The reasons that encounters with Hispanic patients were less patient-centered with less psychosocial talk are unclear. It is possible that providers perceive more cultural distance and are perhaps less comfortable exploring psychosocial topics with Hispanic patients. Alternatively, this finding may reflect cultural differences in patients’ comfort or expectations for discussing psychosocial topics with doctors. To address the possibility that our findings arose from language barriers, we compared Hispanic patients by English proficiency and found similarly low amounts of psychosocial talk among those who spoke English very well and those who did not. The fact that Hispanic patients did not perceive their care more negatively, despite the relative lack of patient-centeredness, may indicate either that their expectations are lower (and that they are therefore more easily satisfied), or that they prefer more biomedically-oriented visits.
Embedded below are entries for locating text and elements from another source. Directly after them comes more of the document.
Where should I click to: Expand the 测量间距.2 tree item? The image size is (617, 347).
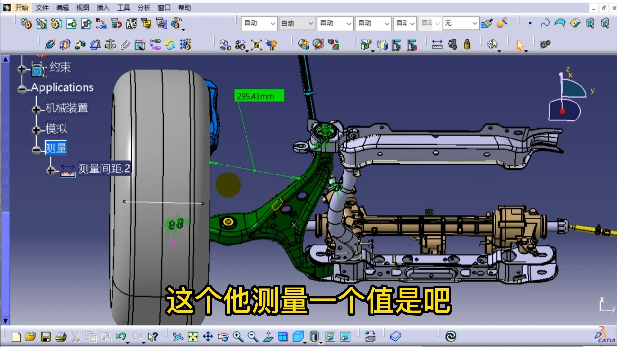pyautogui.click(x=51, y=170)
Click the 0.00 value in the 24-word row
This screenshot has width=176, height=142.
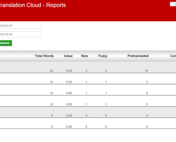point(69,71)
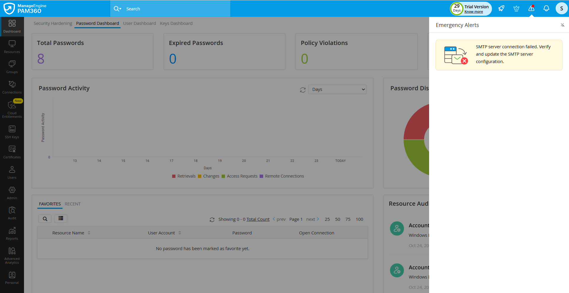Select SSH Keys from the sidebar

pos(12,131)
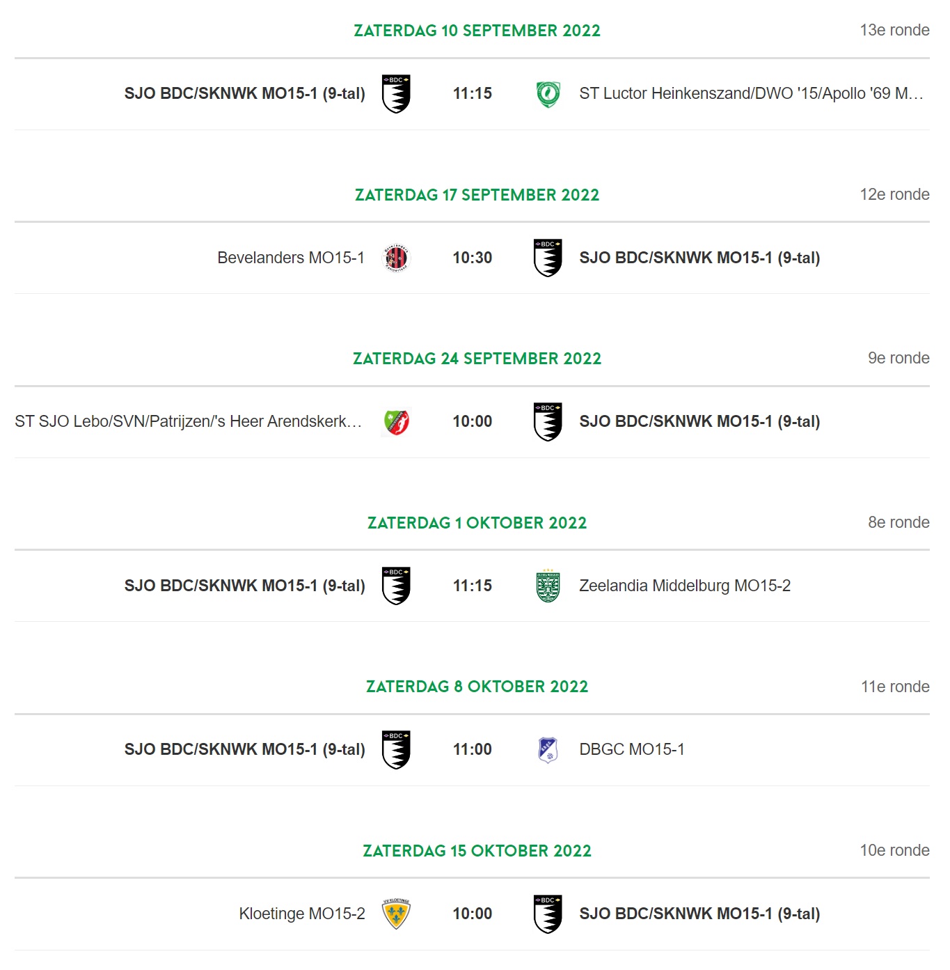This screenshot has height=970, width=950.
Task: Open the Kloetinge MO15-2 team link
Action: pos(302,914)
Alternatively, this may represent culturally different norms when responding to such questions. Nevertheless, it is important that HIV providers explore lifestyle and psychosocial issues with all patients, to the extent that these discussions provide information relevant to patient care and are valued or helpful to the patient. Based on our findings, this might, on average, require extra effort or questioning with Hispanic patients. Further research will be necessary to determine whether our findings are reproducible and, if so, what the barriers to psychosocial communication in patient–provider encounters with Hispanic patients are. Cultural competence training, shown to be effective in improving provider skills, may be helpful.21
Also interesting is our finding that communication measures previously shown to differ between African American and white patients, such as verbal dominance and emotional tone, were not different between Hispanic and white patients. Although we have to be cautious in assuming no differences based on this small sample of patients, the pattern of our findings indicated that Hispanic patients asked more questions and engaged in more patient-activating behaviors than white patients. Although patient question-asking may reasonably be a marker of increased patient involvement, the fact that Hispanic patients tended to ask more questions was not reflected in the patient-centeredness ratios, probably because that ratio is disproportionately influenced by the amount of psychosocial talk. One possible area in which a larger study may have uncovered ethnic differences is in provider socio-emotional talk, which was slightly lower for Hispanics. This may be related to the fact that there was less psychosocial talk, and further research should explore these two types of dialogue together.
Our findings should be interpreted cautiously. Although our analyses were hypothesis-driven, the number of communication outcomes we examined raises the possibility that some of our findings could have reached statistical significance by chance. We also may not have had a large enough sample size to detect racial/ethnic differences in some communication measures. Our results should therefore be considered preliminary and studied further in larger samples and in other settings and populations.
Our study has several additional limitations. The number of Hispanic patients from different countries of origin was too small to form conclusions about how communication may differ based on different cultural backgrounds within the Latino population. Neither were we able to code communication in Spanish, which limits our ability to understand how communication may differ for Spanish-speaking patients. Further research ought to explore differences in communication for both English and Spanish speaking Hispanic patients, which might provide further insight into whether the differences we observed arise primarily from different communication styles, cultural preferences, or language barriers. Also, patients and providers in our study knew that they were being recorded and may have attempted to communicate differently, which may have biased our study toward more favorable observed communication behaviors. Two prior studies, however, have directly addressed this issue, and neither found that recorded visits were substantively different from non-recorded ones.22,23
Moreover, the study sample was from only two sites, and took place in the context of HIV care, limiting the generalizability of the results. Finally, because of limited variation in provider race/ethnicity, we were unable to assess the effects of racial or ethnic concordance between patient and provider on communication.
In conclusion, we found that communication between Hispanic and white HIV-infected patients and their providers may differ in distinct ways. Hispanic patients in our study had more narrowly biomedical interactions, with less communication about psychosocial issues, than white patients. The fact that Hispanic patients rated their visits more positively than whites, raises the possibility that these racial/ethnic differences in patient–provider interactions may reflect differences in patient preferences and communication style, rather than “deficits” in communication. However, given the ubiquity and persistence of racial/ethnic disparities in the quality of care for HIV/AIDS and many other conditions, providers should ensure that adequate attention has been paid to psychosocial issues with all patients. Further research is needed to understand whether these efforts will improve patient experiences and outcomes.